Written exercise 1 → In the article on the relational model, what is named as one of the biggest theoretical complaints about relational databases?
Written exercise 2 → Copy the passage of the article on the relational model from "Relational Model importance" to "embrace practical compromises.", word for word.

Selected excerpt →
Relational Model and Why It Doesn’t Matter

Relational Model importance or Not?

In the last article, we pointed out why using the relational model is very important. But there is no perfect model for the world. Abstractions are built to simplify things, but inevitably those abstractions don’t fit, or they cover up an important detail that must be dealt with. Fanatically adhering to the relational model will cause problems.

Don’t be fooled by books and products that offer a false choice; we don’t have to choose between a pure relational solution or completely abandon the relational model. Current relational databases, and the SQL language, don’t have to be perfect to be useful. We must avoid the temptation to search for pure and true solutions and embrace practical compromises.

The following sections discuss parts of the relational model that don’t always work in practice. The good news is that there’s always a workaround.

The NULL Problem Isn’t a Problem

One of the biggest theoretical complaints about relational databases is the way they use NULL. Three-valued logic with nulls is weird and takes time to get used to. Table 1 shows one of many possible truth tables it takes to explain how NULL works.

Dataset rows →
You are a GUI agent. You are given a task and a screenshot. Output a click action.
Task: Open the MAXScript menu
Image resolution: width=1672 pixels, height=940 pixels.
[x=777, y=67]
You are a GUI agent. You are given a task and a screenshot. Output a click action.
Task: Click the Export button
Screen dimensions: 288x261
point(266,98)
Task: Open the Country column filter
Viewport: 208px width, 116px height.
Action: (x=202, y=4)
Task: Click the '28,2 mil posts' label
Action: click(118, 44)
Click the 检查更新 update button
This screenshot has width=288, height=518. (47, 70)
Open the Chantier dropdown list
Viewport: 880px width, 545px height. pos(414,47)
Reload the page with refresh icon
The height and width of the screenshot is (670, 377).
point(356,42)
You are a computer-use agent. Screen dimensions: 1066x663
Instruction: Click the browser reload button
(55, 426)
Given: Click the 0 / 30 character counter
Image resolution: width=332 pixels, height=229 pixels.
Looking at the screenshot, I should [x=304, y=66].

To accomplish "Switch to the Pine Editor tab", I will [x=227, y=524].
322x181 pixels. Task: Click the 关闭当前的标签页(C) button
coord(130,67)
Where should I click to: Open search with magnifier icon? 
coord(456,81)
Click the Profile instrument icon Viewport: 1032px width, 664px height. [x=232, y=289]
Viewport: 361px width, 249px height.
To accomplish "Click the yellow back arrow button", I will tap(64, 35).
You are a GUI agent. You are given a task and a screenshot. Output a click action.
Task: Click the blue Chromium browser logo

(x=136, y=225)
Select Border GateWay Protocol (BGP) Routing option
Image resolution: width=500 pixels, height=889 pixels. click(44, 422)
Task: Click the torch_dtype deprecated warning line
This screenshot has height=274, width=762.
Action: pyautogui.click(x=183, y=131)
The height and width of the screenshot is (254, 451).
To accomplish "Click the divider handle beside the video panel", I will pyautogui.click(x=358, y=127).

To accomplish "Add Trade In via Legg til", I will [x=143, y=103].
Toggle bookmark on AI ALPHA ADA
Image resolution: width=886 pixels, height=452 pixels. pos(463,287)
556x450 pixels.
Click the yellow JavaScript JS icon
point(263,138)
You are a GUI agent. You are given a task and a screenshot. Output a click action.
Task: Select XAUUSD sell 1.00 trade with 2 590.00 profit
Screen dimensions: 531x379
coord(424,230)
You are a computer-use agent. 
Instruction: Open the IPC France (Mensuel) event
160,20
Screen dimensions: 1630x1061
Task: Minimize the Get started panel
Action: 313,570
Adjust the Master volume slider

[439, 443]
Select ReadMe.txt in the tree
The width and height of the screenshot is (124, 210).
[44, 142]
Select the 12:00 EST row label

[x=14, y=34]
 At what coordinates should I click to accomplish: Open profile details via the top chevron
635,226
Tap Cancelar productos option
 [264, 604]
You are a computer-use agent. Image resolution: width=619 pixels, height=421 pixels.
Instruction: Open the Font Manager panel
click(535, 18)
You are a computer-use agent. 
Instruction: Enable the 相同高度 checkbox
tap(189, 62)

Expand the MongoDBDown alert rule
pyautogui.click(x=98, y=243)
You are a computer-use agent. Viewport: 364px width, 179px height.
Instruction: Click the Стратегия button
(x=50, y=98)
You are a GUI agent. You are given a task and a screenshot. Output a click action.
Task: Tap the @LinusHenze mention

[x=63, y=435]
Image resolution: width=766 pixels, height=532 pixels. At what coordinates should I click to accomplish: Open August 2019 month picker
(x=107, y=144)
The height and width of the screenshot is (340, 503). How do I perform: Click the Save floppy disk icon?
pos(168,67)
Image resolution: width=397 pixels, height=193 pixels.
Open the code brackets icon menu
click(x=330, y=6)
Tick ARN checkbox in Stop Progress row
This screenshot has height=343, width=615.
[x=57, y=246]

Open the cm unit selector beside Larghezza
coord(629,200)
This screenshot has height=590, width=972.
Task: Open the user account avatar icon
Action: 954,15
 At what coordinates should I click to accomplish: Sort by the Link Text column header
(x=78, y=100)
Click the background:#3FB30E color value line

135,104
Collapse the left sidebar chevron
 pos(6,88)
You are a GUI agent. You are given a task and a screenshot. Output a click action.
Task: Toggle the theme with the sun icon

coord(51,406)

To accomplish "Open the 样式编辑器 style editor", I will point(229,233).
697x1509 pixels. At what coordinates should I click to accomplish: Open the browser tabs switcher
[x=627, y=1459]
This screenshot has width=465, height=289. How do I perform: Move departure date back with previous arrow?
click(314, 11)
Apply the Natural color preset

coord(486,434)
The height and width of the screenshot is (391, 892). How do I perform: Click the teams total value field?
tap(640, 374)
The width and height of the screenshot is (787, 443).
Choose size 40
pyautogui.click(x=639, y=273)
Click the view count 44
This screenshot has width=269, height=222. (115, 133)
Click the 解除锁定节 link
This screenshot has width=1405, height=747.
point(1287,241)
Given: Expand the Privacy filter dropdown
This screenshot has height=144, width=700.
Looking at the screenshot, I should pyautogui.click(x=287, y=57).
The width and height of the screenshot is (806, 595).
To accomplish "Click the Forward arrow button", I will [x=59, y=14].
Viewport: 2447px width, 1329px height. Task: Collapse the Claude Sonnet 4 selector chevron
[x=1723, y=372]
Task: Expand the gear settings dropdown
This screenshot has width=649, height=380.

Full solution 1 → The way they use NULL.

Full solution 2 →
Relational Model importance or Not?

In the last article, we pointed out why using the relational model is very important. But there is no perfect model for the world. Abstractions are built to simplify things, but inevitably those abstractions don’t fit, or they cover up an important detail that must be dealt with. Fanatically adhering to the relational model will cause problems.

Don’t be fooled by books and products that offer a false choice; we don’t have to choose between a pure relational solution or completely abandon the relational model. Current relational databases, and the SQL language, don’t have to be perfect to be useful. We must avoid the temptation to search for pure and true solutions and embrace practical compromises.